If any there are any directories to process, and, we are guaranteed to have at least one unless the --help option was specified, we call a function to walk said directories:

void
process_program_options(const int argc, const char *const argv[])
{
    po::options_description desc("Allowed options");
    desc.add_options()
        (
            "dirs,d",
            po::value< std::vector< std::string > >()
                ->default_value(std::vector< std::string >(1, "."), ".")
                ->multitoken(),
            "Search under these directories. Defaults to current directory."
        )
        (
            "help,h",
            po::value< std::string >()
                ->implicit_value("")
                ->notifier(
                    [&desc](const std::string& topic)
                    {
                        show_help(desc, topic);
                    }
                ),
            "Show help. If given, show help on the specified topic."
        )
    ;

    po::positional_options_description pos_desc;
    pos_desc.add("dirs", -1);

    po::variables_map args;

    try {
        po::store(
            po::command_line_parser(argc, argv).
                options(desc).positional(pos_desc).run(),
            args
        );
    }
    catch (po::error const& e) {
        std::cerr << e.what() << '\n';
        exit( EXIT_FAILURE );
    }
    po::notify(args);

    if (args.count("dirs")) {
        walk_dirs(args["dirs"].as< std::vector< std::string > >());
    }

    return;
}

walk_dirs uses recursive_directory_iterator from Boost.Filesystem. At this point, it just counts the number of plain files in under the given directories:

void
walk_dirs(const std::vector< std::string >& dirs)
{
    size_t n_files(0);
    for (const auto& dir : dirs) {
        try {
            auto walker = fs::recursive_directory_iterator(fs::path(dir));
            for (const auto& entry : walker) {
                if (fs::is_regular_file(entry)) {
                    n_files += 1;
                }
            }
        }
        catch (const std::exception& x) {
            std::cerr << "Error accessing " << dir << "\n\t" << x.what() << '\n';
        }
    }
    std::cout << n_files << " files\n";
}

I am repeatedly amazed at how self-documenting simple, modern C++ code has become.

A test run:

file-stats-collector C:\some\path
71923 files

From a cold boot, it took one minute and 57 seconds to count those files on my clunky Windows 8 laptop.
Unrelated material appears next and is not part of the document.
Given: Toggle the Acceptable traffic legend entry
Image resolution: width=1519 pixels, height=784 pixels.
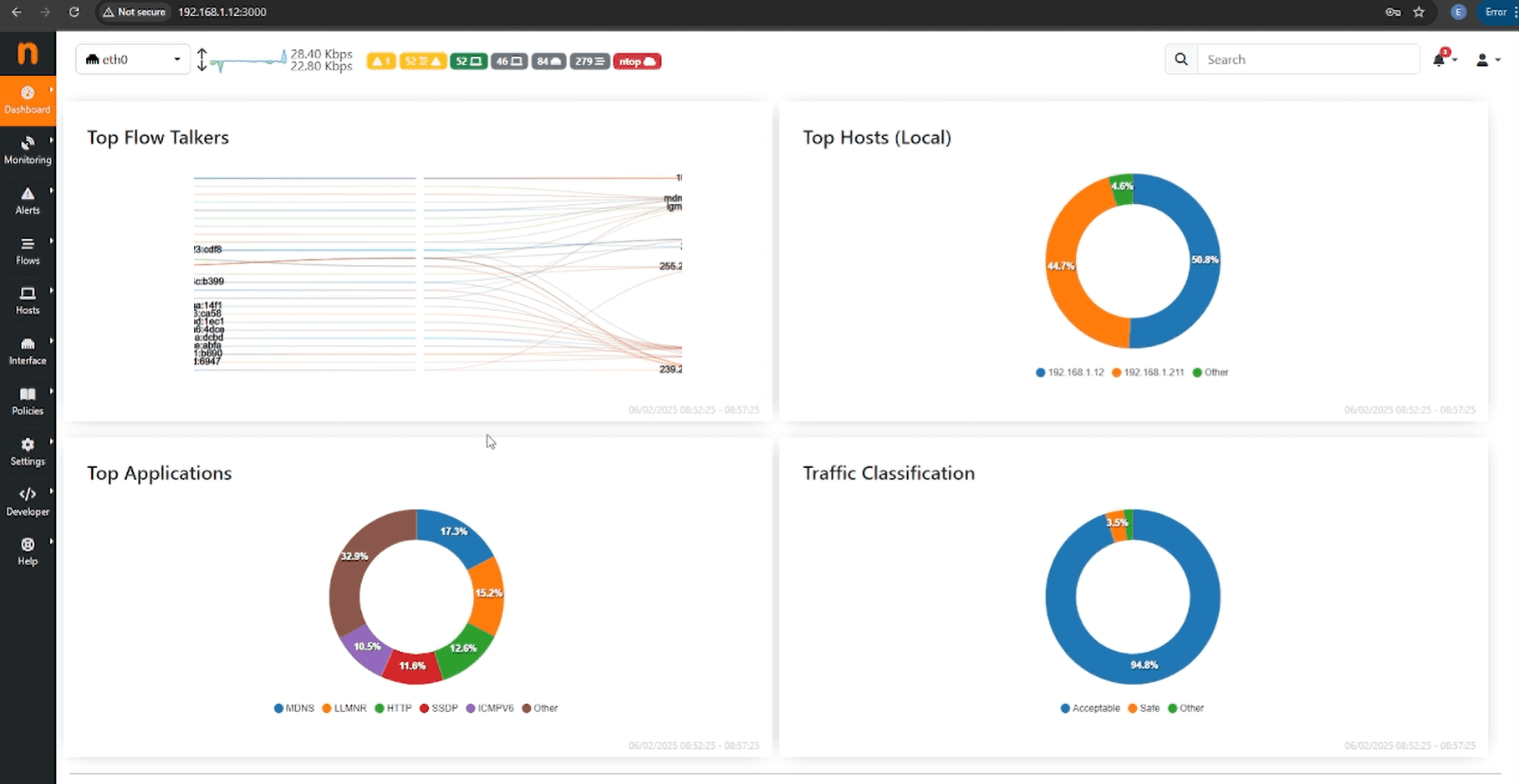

That is 0.002 seconds per file.

All subsequent runs clocked at under 10 seconds, reducing that time to 0.00014 seconds per file — a 93% improvement. Caches are wonderful things.

A comparable Perl program:

#!/usr/bin/env perl

use strict;
use warnings;

use File::Find;

run(\@ARGV);

sub run {
    my $argv = shift;
    for my $dir (@$argv) {
        sub {
            my $count;
            find(
                sub {
                    -f $File::Find::name
                        or return;
                    $count += 1;
                },
                $_[0]
            );
            print "$count files\n";
        }->($dir);
    }
}

took 2 minutes and 14 seconds from a cold boot. This time went down to 27 seconds in repeated runs. So, in this case, Perl’s overhead seems to 17 seconds, and the IO bottleneck adds about a minute and 47 seconds. Hmmm.

I close this post with a puzzle. For this particular tree, the Perl program above consistently counts 26 more plain files than the Boost.Filesystem version. Why is that? I do not know yet, but it would be good to figure it out.